A former county clerk in Kentucky who was at the eye of the storm in 2015 after the U.S. Supreme Court legalized gay marriage is asking the court to hear an appeal in a case in which she is seeking have the decision reversed.
Shortly after the Obergfell v. Hodges decision in 2015, Kim Davis refused to issue a marriage license to a gay couple, reflecting her belief that gay marriage violated her religious principles. She eventually served five days in jail for contempt after refusing to abide by a court order to issue the license.
She was ultimately sued and ordered to pay $50,000, a verdict she has fought in the courts, most recently losing her appeal in the U.S. Court of Appeals for the 6th Circuit, according to scotusblog.

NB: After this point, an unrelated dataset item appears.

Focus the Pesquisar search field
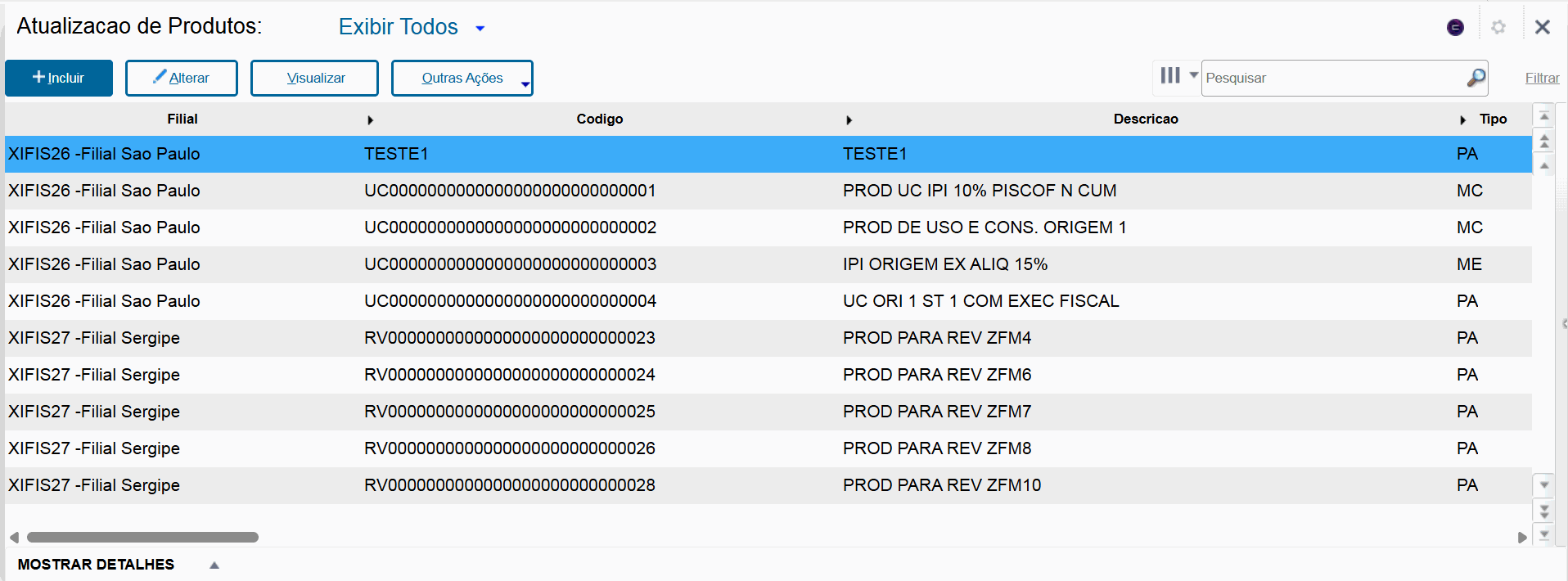1568x581 pixels. [1332, 78]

On Nov. 7, the court is scheduled to consider Davis’s request to have the court hear her appeal. Scotusblog noted that, “As a general practice, the court does not grant review without considering a case at at least two consecutive conferences; this is the first conference in which Davis’ challenge will be considered. If the justices deny review, however, that announcement could come as soon as Monday, Nov. 10.”
As part of her appeal of the decision against her, Davis wants Obergefell reversed, saying the so-called right to same-sex marriage “had no basis in the Constitution” and left her “with a choice between her religious beliefs and her job.”
“If ever there was a case of exceptional importance, the first individual in the Republic’s history who was jailed for following her religious convictions regarding the historic definition of marriage, this should be it,” she wrote.
The couple who sued Davis opposes having the court consider her case.
“Whether the court will grant review boils down to whether there are four votes to take up the question,” scotusblog wrote
“Moreover, even if there are four justices who might be inclined to do so, they won’t want to grant review unless they are confident that there is a fifth vote to overturn Obergefell,” the blog post continued.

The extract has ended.